The parents of the first sextuplets born in England in 17 years were grieving tonight after one of the babies died.

 

Vicky and Andy Lamb had been keeping a constant vigil in the neonatal intensive care unit of the John Radcliffe Hospital in Oxford, since their birth on Friday May 14.

But this evening their spokesman, Max Clifford, gave the sad news that one of the two boys had passed away.

He said: "Andy and Vicky are so upset about losing one of the little boys and are hoping and praying the others will be okay."

The Lambs had conceived four girls and two boys with the help of fertility treatment.

The children were born 14 weeks early. The smallest child weighed just 1lb 5oz while the largest was only 1lb 15oz – the average baby weighs 7lb 5oz at birth.

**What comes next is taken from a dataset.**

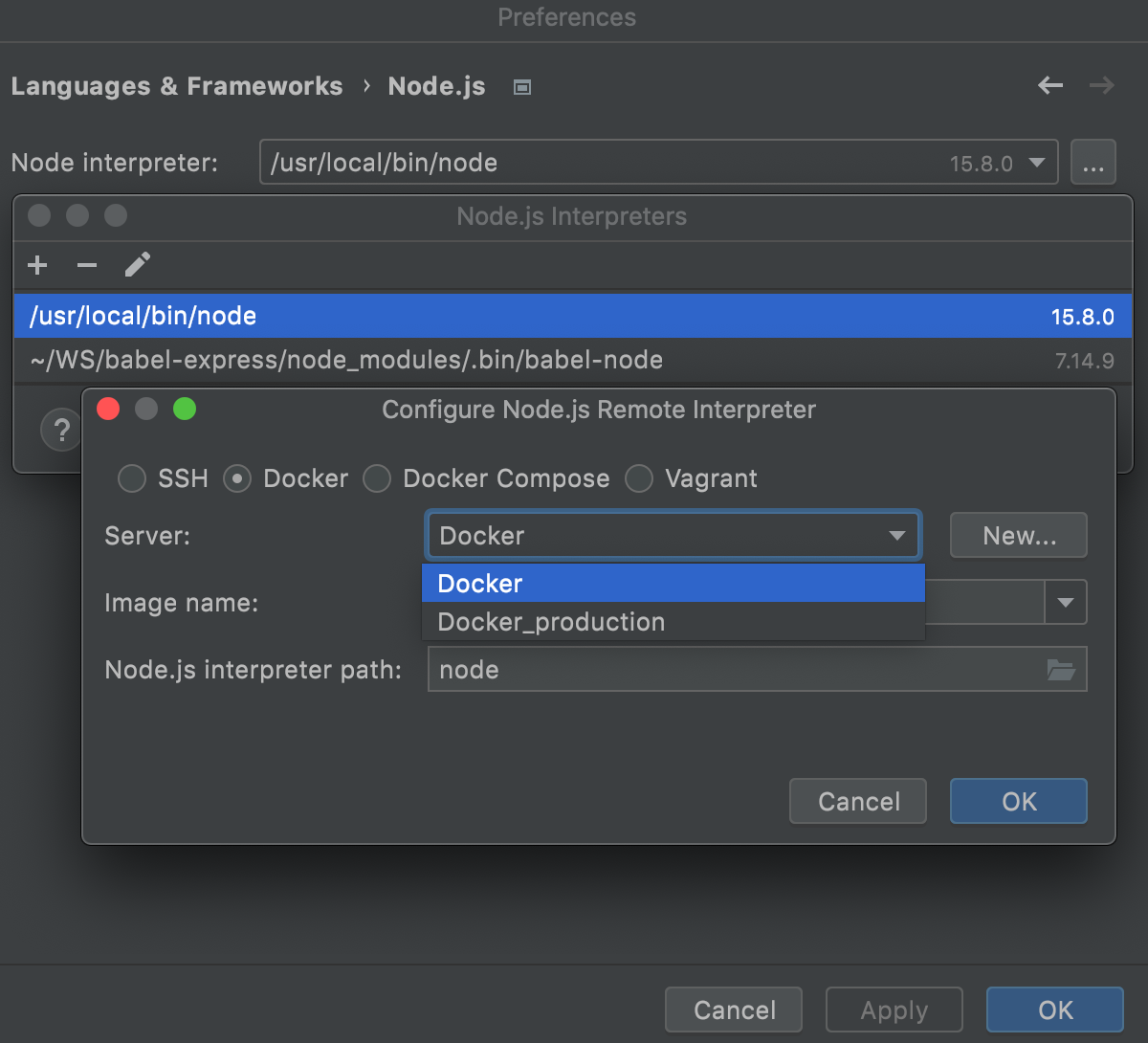The height and width of the screenshot is (1043, 1148).
Task: Edit the interpreter via the pencil icon
Action: (x=137, y=265)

The Lambs, who are both 31 and run their own company specialising in health and safety, have a five-year-old daughter, Gracie, who they also conceived using the fertility drug Clomid.

They have already named all six babies. Only five of the last sextuplets born in Britain – to the Conway family in Northern Ireland last May – survived beyond sixty days.

Mr Clifford had said earlier on Friday: "Although Andy and Vicky have a little girl, they were absolutely thrilled that this has happened and they are just hoping and praying that everything is going to be OK but they realise that they are praying for a small miracle.

"So far everything's going the way that they hoped and prayed it would but we have to wait and see. Everything at the moment is down to the surgeons, doctors, nurses and specialists who are doing such a wonderful job for them.

"They are being well looked after but it's a very very critical time."

Asked when the couple might be able to take their babies home, Mr Clifford said: "It is a long way off. They are fighting for their lives."

The couple's daughter Gracie is being cared for by neighbours while they stay in hospital.

Most of those living close to the family's modern terraced house in Abingdon, Oxfordshire, said they had watched Mrs Lamb's bump grow but had no idea she was expecting sextuplets.

One neighbour, who asked not to be named, told of the couple's excitement as they prepared for the birth.

"They didn't seem nervous at all. They were excited before they went in, like you are when you're having kids," he said.

"Every time I saw her she was getting bigger and bigger, and I guessed it must be twins or triplets, but I never dreamed it could be sextuplets. You just don't expect it to happen."

Sextuplets occur in just one in every 4.5 million pregnancies and the births of the Lambs' has been meticulously planned over several weeks.

Dr Kenny McCormick, a Consultant Neonatologist at John Radcliffe Hospital said the next few days and weeks will be critical.

"Babies that are born this early need a lot of specialist care," he said. "They are receiving round the clock intensive care and specialist nursing at the moment and their condition is constantly monitored."

While medical advances have made it possible for a much higher number of premature babies to survive, only three sets of sextuplets have survived in the UK in the past 27 years.

The first to do so were the Walton sisters, who also became the world's first surviving all-girl sextuplets. Hannah, Lucy, Ruth, Sarah, Kate and Jenny were conceived following fertility treatment and born in Liverpool to Graham and Janet Walton in 1983.

The Walton sextuplets were followed by the Coleman sextuplets in 1986 and the Vince sextuplets in Leeds in 1993.

Last year in the US, Nadya Suleman gave birth to octuplets in California. Later it emerged that she was a single mother who already had six children, all conceived through IVF.

Sextuplets were born in May last year in Belfast to Austin and Nuala Conway, of Dunamore, County Tyrone, who called the babies "beautiful little miracles".

The four baby boys and two girls, conceived naturally without the aid of IVF, were born in the space of five minutes.

Sixty days later, Kerrie Mae Conway, the youngest of the six, died in hospital. They too were born 14 weeks premature and weighed from 1lb 7oz to 2lb 2oz.